WHAT IS BEING ASKED – Give back every line of the data, word for word.

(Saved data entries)
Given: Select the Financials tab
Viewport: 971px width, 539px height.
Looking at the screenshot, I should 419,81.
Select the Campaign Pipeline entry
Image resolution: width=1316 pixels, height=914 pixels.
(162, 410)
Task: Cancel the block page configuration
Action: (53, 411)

WRITTEN SOLUTION –
Given: Select the Financials tab
Viewport: 971px width, 539px height.
Looking at the screenshot, I should 419,81.
Select the Campaign Pipeline entry
Image resolution: width=1316 pixels, height=914 pixels.
(162, 410)
Task: Cancel the block page configuration
Action: (53, 411)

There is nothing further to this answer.